> [EXERCISE REQUIREMENTS] In the data below, how many lines contain the string "computer"? Give only the number.

> [RECORDS PROVIDED]
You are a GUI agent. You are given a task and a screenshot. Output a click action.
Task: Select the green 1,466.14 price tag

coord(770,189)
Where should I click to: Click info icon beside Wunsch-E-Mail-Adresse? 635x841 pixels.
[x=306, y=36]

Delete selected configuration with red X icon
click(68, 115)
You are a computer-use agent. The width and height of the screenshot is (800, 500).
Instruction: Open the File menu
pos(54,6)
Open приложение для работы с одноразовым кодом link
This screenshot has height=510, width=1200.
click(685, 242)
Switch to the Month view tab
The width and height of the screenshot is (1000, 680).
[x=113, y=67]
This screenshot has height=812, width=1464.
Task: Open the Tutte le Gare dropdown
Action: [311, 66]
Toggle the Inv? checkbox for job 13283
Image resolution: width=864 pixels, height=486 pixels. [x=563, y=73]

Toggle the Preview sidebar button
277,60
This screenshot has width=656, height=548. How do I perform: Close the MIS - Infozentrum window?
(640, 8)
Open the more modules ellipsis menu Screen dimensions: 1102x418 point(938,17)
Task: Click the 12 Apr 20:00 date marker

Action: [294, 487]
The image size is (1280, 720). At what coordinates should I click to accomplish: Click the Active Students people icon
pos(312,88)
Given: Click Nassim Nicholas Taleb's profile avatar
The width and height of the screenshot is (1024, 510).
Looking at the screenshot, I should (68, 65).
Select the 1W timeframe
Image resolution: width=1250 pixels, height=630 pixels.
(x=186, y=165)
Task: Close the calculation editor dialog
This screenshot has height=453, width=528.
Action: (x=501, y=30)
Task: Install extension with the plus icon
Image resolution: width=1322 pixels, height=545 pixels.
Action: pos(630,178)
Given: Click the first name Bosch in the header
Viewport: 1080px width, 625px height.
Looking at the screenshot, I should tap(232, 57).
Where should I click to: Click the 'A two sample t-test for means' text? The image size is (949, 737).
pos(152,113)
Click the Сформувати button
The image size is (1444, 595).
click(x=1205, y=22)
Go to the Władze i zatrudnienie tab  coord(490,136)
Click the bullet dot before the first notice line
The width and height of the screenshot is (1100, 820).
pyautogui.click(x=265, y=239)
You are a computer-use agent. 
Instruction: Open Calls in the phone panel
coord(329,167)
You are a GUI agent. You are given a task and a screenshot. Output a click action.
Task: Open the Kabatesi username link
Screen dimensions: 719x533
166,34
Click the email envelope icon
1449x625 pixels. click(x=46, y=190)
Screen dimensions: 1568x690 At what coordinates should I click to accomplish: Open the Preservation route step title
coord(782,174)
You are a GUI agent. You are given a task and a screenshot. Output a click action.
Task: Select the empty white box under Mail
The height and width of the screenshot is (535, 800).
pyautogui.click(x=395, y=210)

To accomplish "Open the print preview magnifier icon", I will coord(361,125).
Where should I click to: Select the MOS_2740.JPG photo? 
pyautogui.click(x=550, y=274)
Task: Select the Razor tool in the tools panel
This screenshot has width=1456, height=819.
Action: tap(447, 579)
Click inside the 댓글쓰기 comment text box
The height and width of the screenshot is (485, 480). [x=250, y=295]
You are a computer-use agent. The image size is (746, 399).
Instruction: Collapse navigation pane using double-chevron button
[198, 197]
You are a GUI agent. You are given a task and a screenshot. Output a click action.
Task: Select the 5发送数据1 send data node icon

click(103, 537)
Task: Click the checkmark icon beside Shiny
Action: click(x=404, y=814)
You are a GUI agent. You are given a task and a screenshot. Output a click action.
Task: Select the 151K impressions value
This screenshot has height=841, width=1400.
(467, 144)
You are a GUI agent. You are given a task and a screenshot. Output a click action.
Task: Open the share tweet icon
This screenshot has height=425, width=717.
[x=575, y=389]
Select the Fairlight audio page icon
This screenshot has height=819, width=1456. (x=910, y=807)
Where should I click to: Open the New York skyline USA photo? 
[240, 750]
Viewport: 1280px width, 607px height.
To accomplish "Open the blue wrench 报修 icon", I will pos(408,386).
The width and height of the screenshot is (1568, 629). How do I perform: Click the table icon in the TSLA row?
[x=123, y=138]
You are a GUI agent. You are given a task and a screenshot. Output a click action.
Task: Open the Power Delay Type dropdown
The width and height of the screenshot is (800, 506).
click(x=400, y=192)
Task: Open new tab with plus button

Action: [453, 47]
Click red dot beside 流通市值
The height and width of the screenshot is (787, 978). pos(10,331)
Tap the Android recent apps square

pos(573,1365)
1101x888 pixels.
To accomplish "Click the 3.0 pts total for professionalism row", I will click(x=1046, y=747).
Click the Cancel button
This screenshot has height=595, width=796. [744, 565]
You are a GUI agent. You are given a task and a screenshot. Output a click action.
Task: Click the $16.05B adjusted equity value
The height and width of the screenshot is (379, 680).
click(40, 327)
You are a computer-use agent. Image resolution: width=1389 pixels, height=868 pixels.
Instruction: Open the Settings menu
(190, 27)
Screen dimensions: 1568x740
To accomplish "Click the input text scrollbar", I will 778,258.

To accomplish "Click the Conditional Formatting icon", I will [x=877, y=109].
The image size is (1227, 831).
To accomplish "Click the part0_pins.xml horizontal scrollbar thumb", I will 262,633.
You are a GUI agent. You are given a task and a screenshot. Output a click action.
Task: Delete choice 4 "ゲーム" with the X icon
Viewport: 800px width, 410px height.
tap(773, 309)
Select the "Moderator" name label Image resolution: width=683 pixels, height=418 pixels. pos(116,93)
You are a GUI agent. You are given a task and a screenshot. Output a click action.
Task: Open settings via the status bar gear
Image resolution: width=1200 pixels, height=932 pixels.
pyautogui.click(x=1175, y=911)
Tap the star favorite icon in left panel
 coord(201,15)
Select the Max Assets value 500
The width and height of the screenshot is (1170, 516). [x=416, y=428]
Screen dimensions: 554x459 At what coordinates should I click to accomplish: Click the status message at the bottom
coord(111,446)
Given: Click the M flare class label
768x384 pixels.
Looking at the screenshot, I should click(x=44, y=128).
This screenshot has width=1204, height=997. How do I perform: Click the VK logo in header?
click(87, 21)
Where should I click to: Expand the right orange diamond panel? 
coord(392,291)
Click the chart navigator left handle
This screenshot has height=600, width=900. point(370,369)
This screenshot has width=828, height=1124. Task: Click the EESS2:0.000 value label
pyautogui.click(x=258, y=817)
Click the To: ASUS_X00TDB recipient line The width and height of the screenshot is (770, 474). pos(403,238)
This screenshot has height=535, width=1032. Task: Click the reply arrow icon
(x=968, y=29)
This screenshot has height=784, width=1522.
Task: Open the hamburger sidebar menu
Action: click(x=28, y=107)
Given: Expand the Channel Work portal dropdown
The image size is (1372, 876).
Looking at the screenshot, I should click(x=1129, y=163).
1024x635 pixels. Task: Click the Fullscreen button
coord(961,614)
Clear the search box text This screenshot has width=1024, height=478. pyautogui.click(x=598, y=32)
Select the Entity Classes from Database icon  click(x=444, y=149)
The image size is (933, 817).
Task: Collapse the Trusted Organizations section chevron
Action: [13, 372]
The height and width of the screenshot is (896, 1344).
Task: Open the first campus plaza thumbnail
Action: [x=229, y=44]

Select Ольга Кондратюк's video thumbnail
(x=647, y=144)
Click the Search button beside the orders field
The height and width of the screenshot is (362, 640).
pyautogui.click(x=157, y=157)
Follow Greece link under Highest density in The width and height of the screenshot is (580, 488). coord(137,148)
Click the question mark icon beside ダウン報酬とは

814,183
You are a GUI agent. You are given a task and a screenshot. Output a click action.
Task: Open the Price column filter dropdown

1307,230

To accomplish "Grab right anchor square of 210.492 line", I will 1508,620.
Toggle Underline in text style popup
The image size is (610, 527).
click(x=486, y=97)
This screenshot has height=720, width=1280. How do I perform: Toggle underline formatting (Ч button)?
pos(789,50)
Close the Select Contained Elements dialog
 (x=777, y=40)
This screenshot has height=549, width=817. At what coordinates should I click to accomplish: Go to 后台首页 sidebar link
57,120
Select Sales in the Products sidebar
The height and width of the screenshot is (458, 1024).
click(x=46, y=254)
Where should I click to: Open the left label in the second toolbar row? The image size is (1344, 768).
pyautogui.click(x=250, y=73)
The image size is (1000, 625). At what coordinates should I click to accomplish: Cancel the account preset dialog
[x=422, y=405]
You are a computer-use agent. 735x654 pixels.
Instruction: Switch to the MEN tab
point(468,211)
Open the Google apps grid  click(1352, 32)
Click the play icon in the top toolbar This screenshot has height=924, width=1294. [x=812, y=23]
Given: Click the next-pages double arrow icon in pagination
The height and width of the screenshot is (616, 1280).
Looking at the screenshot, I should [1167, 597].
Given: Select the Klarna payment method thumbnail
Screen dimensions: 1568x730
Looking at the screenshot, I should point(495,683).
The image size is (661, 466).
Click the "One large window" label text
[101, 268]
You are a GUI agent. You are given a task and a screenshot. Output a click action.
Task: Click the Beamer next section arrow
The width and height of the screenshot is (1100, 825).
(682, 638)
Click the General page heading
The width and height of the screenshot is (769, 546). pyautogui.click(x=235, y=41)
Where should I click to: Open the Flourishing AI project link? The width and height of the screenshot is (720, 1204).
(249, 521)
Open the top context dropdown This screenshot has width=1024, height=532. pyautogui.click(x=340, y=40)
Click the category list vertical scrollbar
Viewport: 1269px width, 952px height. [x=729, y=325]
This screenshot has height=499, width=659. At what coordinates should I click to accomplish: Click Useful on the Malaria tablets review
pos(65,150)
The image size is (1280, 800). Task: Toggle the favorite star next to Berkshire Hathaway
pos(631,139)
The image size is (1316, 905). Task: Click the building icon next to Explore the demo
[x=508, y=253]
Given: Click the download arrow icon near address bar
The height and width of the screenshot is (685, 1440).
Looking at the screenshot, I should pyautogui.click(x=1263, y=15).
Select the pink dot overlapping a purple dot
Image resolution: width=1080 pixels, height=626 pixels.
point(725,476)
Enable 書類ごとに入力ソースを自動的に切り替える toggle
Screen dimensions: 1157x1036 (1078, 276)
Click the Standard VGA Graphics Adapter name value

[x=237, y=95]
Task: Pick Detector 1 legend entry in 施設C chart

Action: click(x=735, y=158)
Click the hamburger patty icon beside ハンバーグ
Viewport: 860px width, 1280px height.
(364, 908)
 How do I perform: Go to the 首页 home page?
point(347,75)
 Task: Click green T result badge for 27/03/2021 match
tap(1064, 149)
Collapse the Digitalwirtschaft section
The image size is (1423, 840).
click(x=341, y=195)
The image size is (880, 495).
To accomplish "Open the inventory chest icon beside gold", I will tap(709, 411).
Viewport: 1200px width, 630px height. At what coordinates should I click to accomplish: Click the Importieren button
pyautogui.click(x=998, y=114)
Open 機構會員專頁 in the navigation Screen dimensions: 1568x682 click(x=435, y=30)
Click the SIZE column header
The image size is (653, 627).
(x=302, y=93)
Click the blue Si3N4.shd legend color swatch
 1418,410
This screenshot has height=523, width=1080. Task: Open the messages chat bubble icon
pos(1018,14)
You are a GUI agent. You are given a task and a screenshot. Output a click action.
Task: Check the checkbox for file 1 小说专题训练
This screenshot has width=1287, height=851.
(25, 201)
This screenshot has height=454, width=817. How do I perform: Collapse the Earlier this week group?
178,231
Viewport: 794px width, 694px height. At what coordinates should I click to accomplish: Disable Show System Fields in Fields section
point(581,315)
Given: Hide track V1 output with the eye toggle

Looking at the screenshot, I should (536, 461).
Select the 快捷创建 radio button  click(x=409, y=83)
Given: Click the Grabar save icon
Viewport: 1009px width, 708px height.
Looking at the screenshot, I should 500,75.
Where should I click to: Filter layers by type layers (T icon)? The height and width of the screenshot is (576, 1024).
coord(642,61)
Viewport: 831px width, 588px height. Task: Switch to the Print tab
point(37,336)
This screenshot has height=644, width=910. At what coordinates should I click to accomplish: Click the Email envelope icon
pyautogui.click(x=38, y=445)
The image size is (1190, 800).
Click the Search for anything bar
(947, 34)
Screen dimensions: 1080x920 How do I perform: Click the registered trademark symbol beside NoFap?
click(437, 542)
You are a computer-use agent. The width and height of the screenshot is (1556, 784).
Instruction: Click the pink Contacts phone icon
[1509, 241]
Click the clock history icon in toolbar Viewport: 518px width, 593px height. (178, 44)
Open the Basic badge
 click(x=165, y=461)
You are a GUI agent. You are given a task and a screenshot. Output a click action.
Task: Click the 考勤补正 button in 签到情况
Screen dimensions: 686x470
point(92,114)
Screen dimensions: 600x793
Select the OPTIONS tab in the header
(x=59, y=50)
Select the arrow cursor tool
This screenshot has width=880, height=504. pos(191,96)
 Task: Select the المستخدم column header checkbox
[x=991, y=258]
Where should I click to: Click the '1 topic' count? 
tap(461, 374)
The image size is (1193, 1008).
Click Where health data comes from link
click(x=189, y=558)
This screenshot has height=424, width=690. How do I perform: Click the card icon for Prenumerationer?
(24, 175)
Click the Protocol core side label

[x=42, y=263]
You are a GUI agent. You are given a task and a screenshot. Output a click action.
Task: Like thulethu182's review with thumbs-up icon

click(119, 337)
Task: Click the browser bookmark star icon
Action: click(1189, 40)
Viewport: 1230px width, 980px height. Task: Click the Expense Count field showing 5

> [YOUR SOLUTION] 6